▶ **Job item A**
In the passage on the Cocoanut Grove Fire, what gas did a former Boston firefighter's research find had been present at the club?
▶ **Job item B**
Reproduce the passage on the Cocoanut Grove Fire word for word, from "There was talk" up to and including "cowboy movie star.".

▶ **Text under study**
====

There was talk of sabotage, because 50 sailors died and the club represented the America the boys were fighting for. But everyone also knew that its chic and gaiety were part of a rip-roaring, gangster mentality that sold escapism for profit – and fatally sold it short.

When was the Cocoanut Grove Fire: November 28 1942

Where was the Cocoanut Grove Fire: Cocoanut Grove, Piedmont Street, Boston, Massachusetts, USA

What was the Cocoanut Grove Fire death toll: 492 dead, including a honeymoon couple, all four servicemen sons of a Wilmington family celebrating their leave, and Buck Jones, the Hollywood cowboy movie star.

You should know: The Grove’s owner was jailed for involuntary manslaughter for three and a half years; the busboy was exonerated; and the Boston Licensing Board prohibited any club from ever again using the name ‘Cocoanut Grove’. The disaster resulted directly in the creation and enforcement of safety laws in more or less the way we now recognize them, witness statements referred to a ‘flashover’ and 50 years later this was confirmed by a former Boston firefighter whose research revealed the presence at Cocoanut Grove of methyl chloride – a highly flammable gas propellant used in refrigeration in place of freon, which in wartime was in short supply.

====

▶ **Data for analysis**

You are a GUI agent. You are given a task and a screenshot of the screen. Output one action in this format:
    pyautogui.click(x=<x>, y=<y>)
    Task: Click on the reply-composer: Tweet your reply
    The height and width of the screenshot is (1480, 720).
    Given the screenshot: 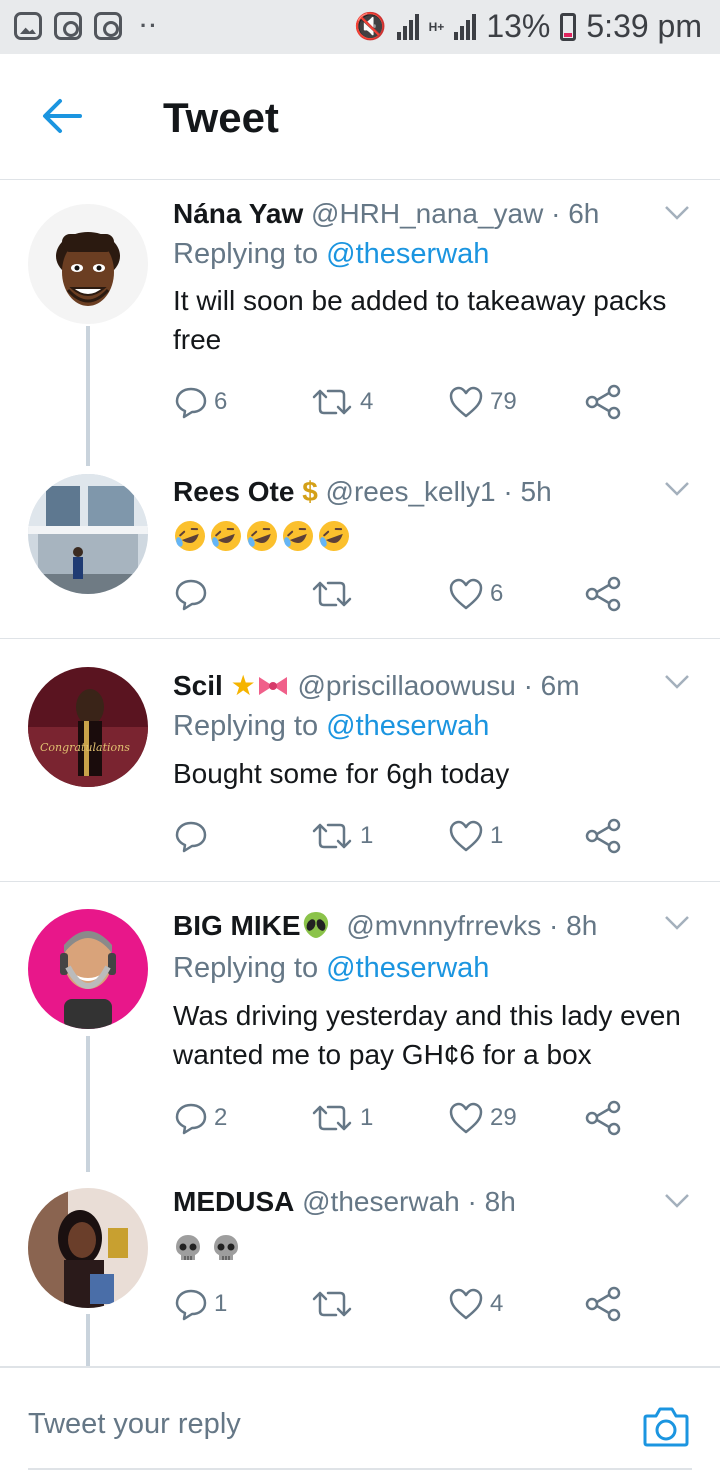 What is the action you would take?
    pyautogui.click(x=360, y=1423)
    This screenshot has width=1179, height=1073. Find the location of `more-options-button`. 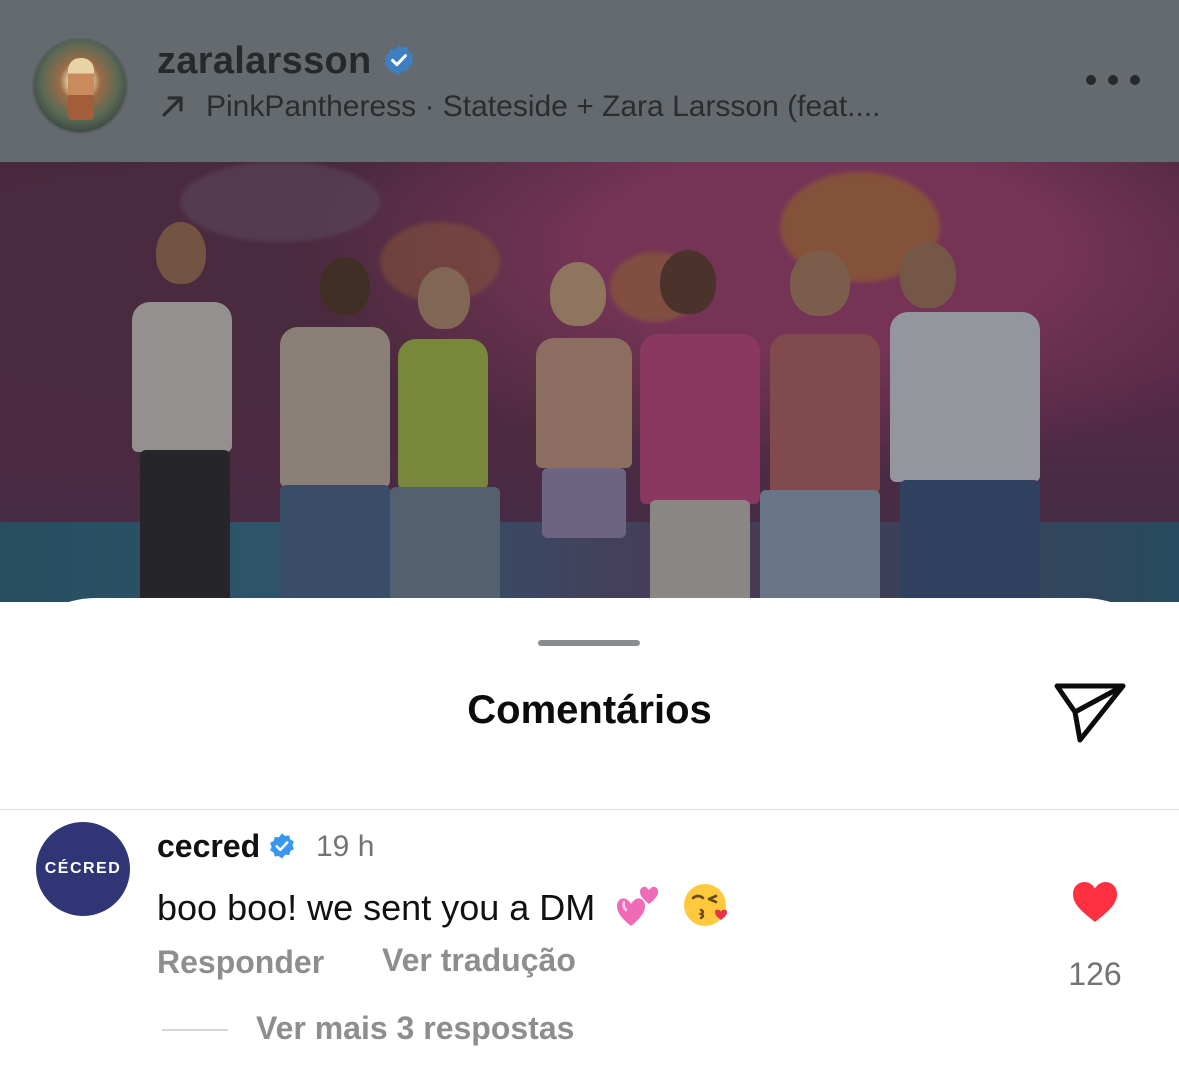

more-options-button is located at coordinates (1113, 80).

====

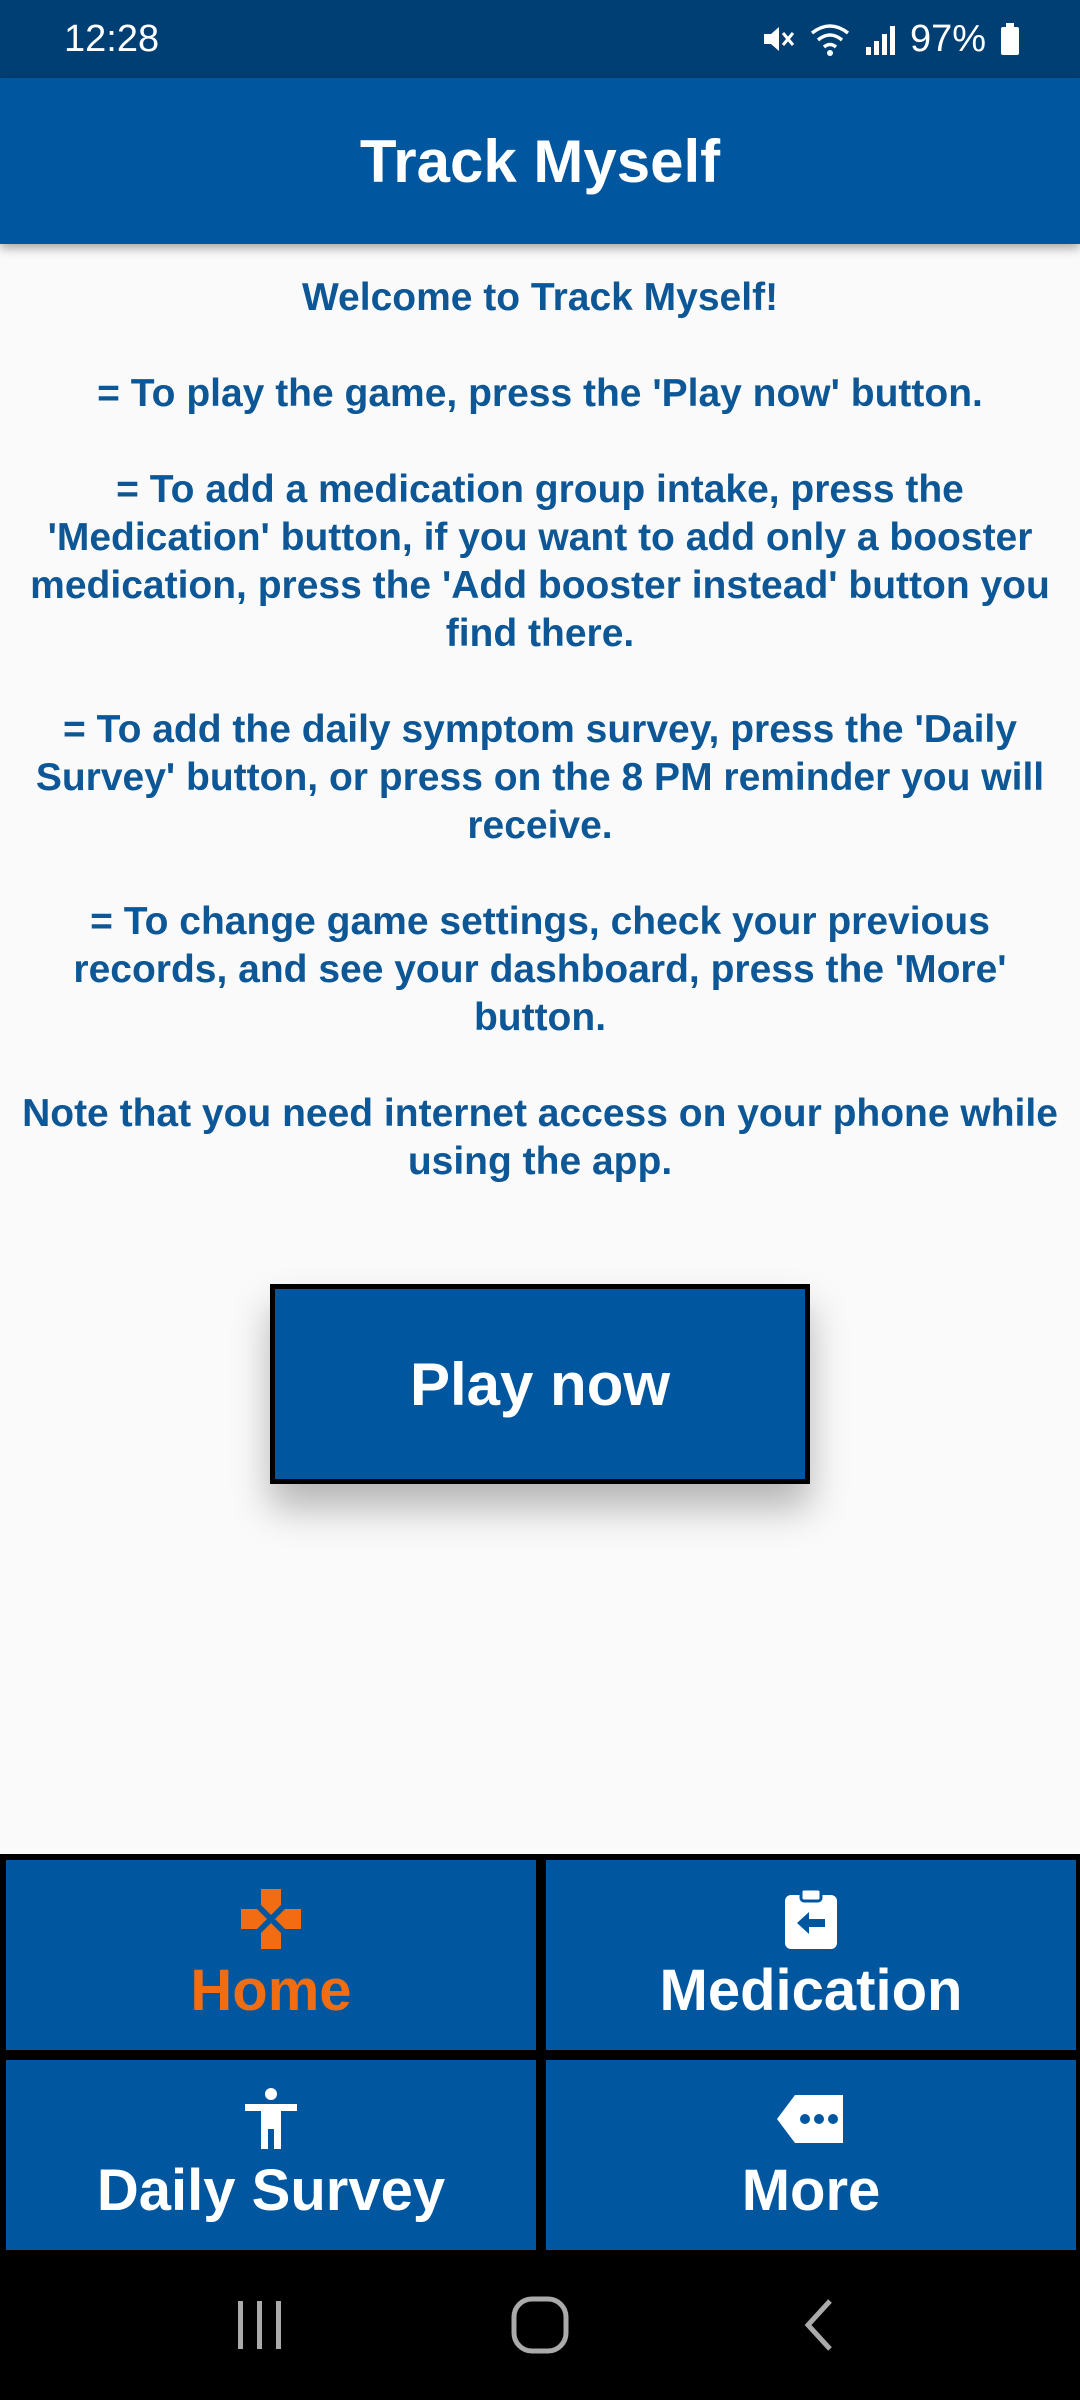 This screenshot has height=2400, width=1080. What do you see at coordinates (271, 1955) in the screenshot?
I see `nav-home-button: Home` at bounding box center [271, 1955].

====

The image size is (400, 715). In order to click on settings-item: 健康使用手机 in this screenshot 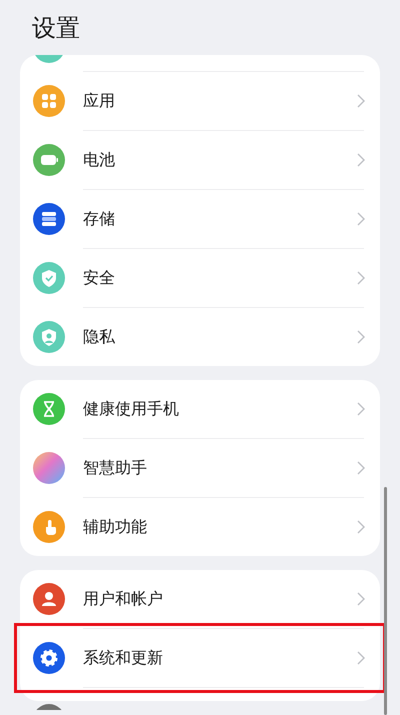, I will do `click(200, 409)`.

====

▶ **Exercise answer A**
Methyl chloride.

▶ **Exercise answer B**
There was talk of sabotage, because 50 sailors died and the club represented the America the boys were fighting for. But everyone also knew that its chic and gaiety were part of a rip-roaring, gangster mentality that sold escapism for profit – and fatally sold it short.

When was the Cocoanut Grove Fire: November 28 1942

Where was the Cocoanut Grove Fire: Cocoanut Grove, Piedmont Street, Boston, Massachusetts, USA

What was the Cocoanut Grove Fire death toll: 492 dead, including a honeymoon couple, all four servicemen sons of a Wilmington family celebrating their leave, and Buck Jones, the Hollywood cowboy movie star.